Açık rıza; ‘’belirli bir konuya ilişkin, bilgilendirmeye dayanan ve özgür iradeyle açıklanan rızayı’’ ifade etmektedir. İşçi-işveren ilişkisinde, işçi güçsüz tarafta bulunduğu için, ilke olarak özgür iradesinin bulunmadığı kabul edilmektedir. Özellikle Avrupa Birliği Veri Koruma Tüzüğü’nde (GDPR) işverenlerin açık rızaya dayanarak veri işlemeleri ilke olarak reddedilmektedir.  Güçsüz konumda olan işçiye rıza göstermeme hakkı etkin bir şekilde tanınmadığı zaman işçi bu hakkından faydalanamayacaktır. Ayrıca işçi, işveren türünde ilişkilerde işçi rıza göstermediği takdirde olumsuz sonuçlarla karşılaşabileceğini düşünerek kendisini açık rıza göstermek zorunda hissedebilir Bu tehlikenin ortadan kalkması için işverenlerin bütün işçilere eşit bir biçimde verilerinin işlenmesine yönelik olarak rıza göstermeme hakkını tanımalı ve rıza göstermedikleri takdirde bu nedenden dolayı olumsuz sonuçlarla karşılaşmayacaklarının güvencesini vermelidir. (Kişisel Verilerin Korunması Hukuku – Murat Volkan Dülger)

DEĞERLENDİRME

Yasal mevzuatımız, özel nitelikli verilerin işlenmesi hususunda GDPR ve Direktif hükümlerinin bile çok ötesinde, çok katı bir yaklaşım göstermiştir. Bu da şirketlerin bu konuda daha hassas davranması gerektiği sonucunu ortaya çıkarmaktadır. Yukarıda yaptığım açıklamalar ışığında;

– Kanunlarda öngörülen istisna haller haricinde çalışan adaylarının ve çalışanlarının adli sicil kayıtlarının yalnızca açık rıza şartına dayalı olarak işlenebileceği,

– Bu açık rızanın verilmemiş olmasının, iş başvurusunun olumlu sonuçlanması veya işe giriş için zorunlu bir unsur olarak kabul edilemeyeceği,

– Çalışan adayları ve çalışanlar tarafından verilen açık rızanın hiçbir şarta bağlı olmaksızın ve her zaman geri alınabileceği, buna ilişkin bilgilendirmenin de açık rıza alınırken ilgili kişiye yapılması gerektiği bilinmelidir.

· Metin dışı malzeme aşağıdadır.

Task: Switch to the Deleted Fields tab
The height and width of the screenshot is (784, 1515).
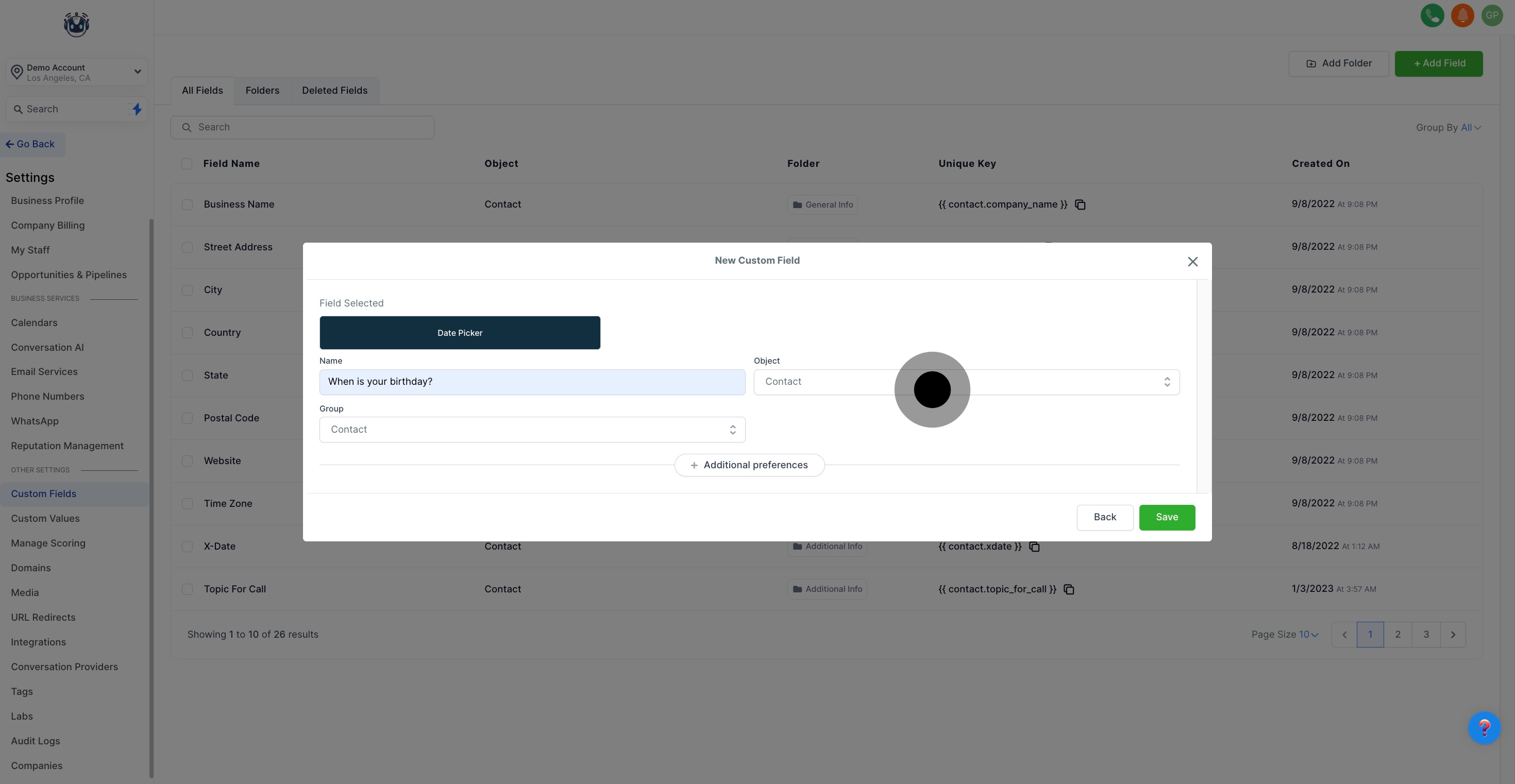Action: pyautogui.click(x=334, y=91)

Bunların yanı sıra Kanun, 6. Maddesinin 4. Fıkrasında özel nitelikli kişisel verilerin işlenebilmesi için Kişisel Verileri Koruma Kurulu (‘’Kurul’’) tarafından belirlenen yeterli önlemlerin alınmasını da şart koşmuştur. Kurul söz konusu yeterli önlemleri 31/01/2018 Tarihli, 2018/10 numaralı kararında ilan etmiştir Adli sicil kayıtlarının işlenmesi esnasında bu önlemlerin alınmış olmasına da azami derecede önem gösterilmelidir.

İfade etmek isteriz ki; Kişisel Verileri Koruma Kurulu’un adli sicil kaydı verisinin işlenmesi özelinde bugüne kadar yayınlamış olduğu 2020/396 K. ve 2021/1111 K. Sayılı kararlar bulunmaktadır. Bu kararlar, yukarıda izah ettiğim ilke ve esaslara değinilmekte olup, Kanun’da yer alan katı düzenlemenin uygulamada da karşılık bulduğunu gözler önüne sermektedir.

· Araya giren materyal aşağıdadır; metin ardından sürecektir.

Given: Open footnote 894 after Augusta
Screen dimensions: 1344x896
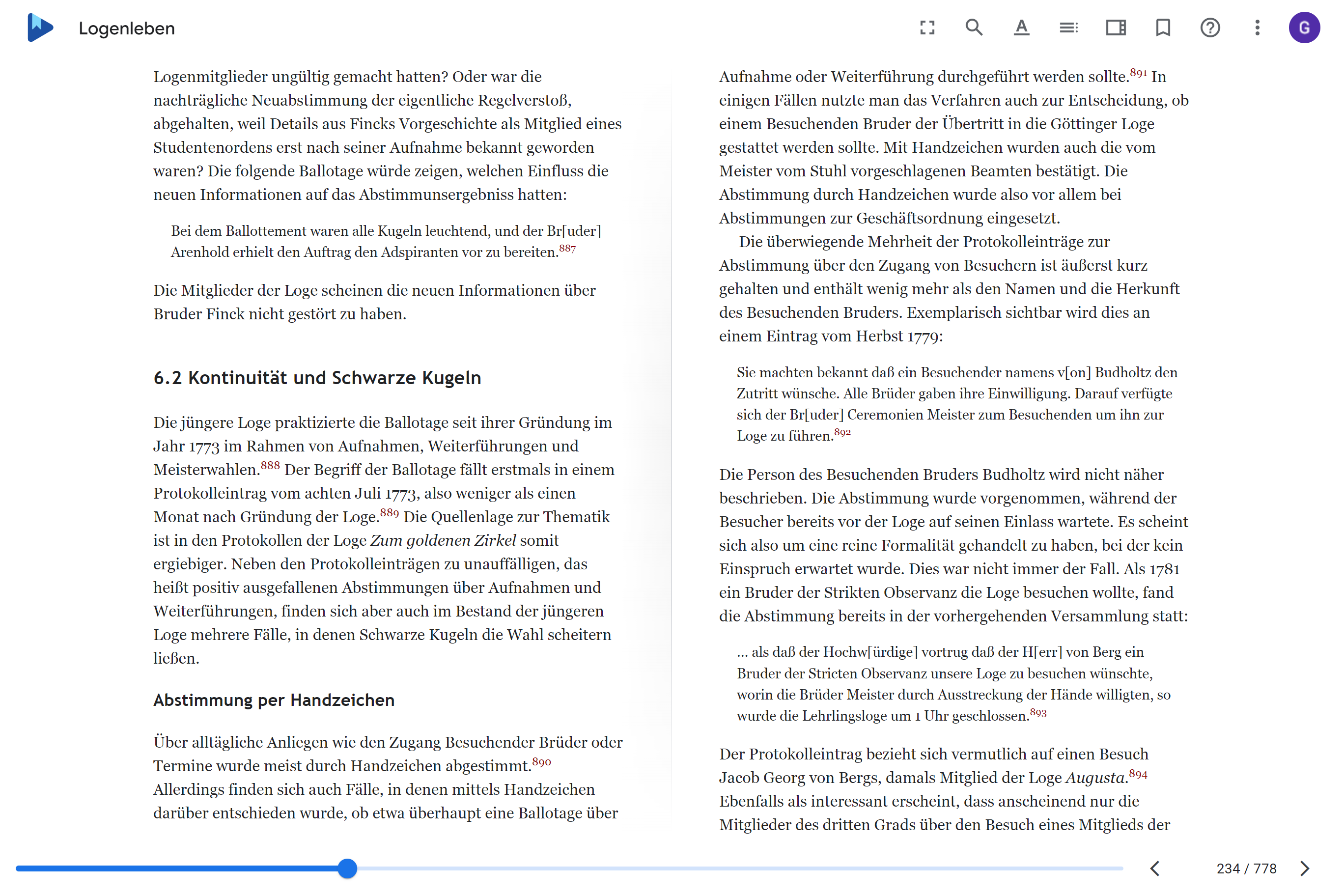Looking at the screenshot, I should point(1138,774).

Bu sebepe; her ne kadar İnsan kaynakları süreçleri ve çalışanların sağlık ve güvenlikleri için adli sicil kayıtlarının işlenmesi zorunlu görülse de, bunun Kanun’a uygun bir yaklaşım olmadığı açıktır. Aksi takdirde şirketler 40.179-TL ile 2.678.863-TL arasında idari yaptırıma maruz kalabilirler.